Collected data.

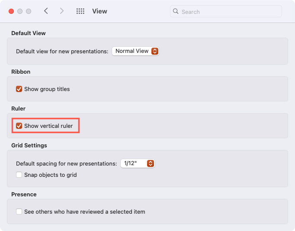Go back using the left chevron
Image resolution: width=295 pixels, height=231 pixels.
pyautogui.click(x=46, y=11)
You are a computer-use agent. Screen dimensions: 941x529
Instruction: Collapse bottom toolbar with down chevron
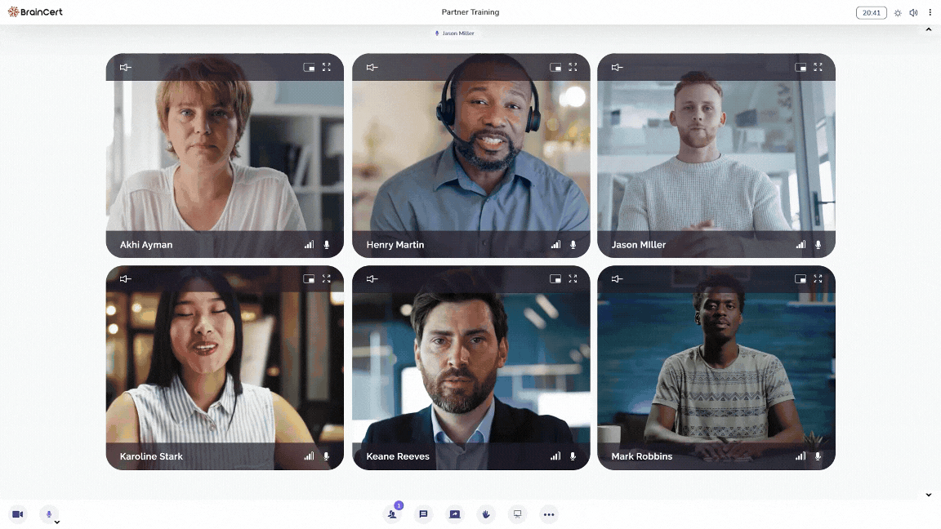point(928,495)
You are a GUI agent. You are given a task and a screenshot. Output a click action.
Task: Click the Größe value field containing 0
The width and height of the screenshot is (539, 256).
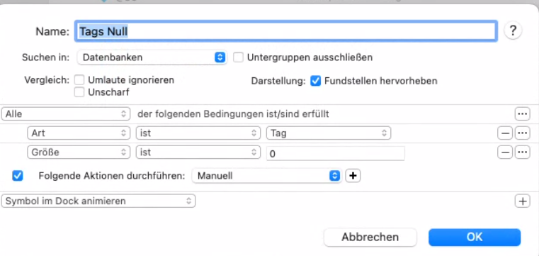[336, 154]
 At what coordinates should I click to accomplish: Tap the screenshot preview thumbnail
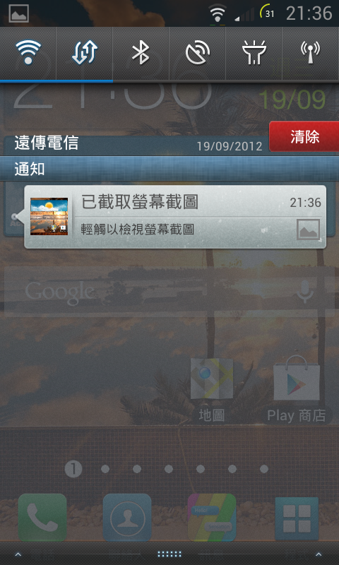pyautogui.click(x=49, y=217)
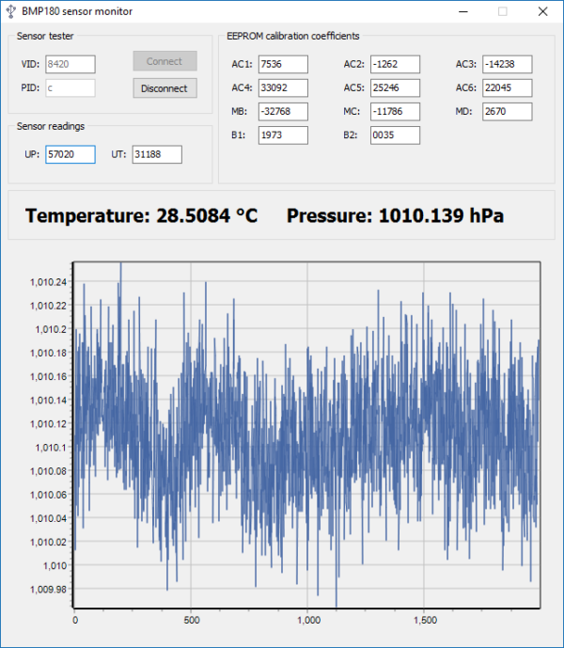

Activity.
Only the lines from the one containing "You are a computer-use" through the final line of the records should be transcribed, exactly and with no pictures.

Finished task.
You are a computer-use agent. Screen dimensions: 941x529
Instruction: Collapse bottom toolbar with down chevron
point(928,495)
You are a GUI agent. You are given a task and a screenshot. Output a click action.
Task: Click the Größe value field containing 0
The width and height of the screenshot is (539, 256).
[336, 154]
 At what coordinates should I click to accomplish: Tap the screenshot preview thumbnail
pyautogui.click(x=49, y=217)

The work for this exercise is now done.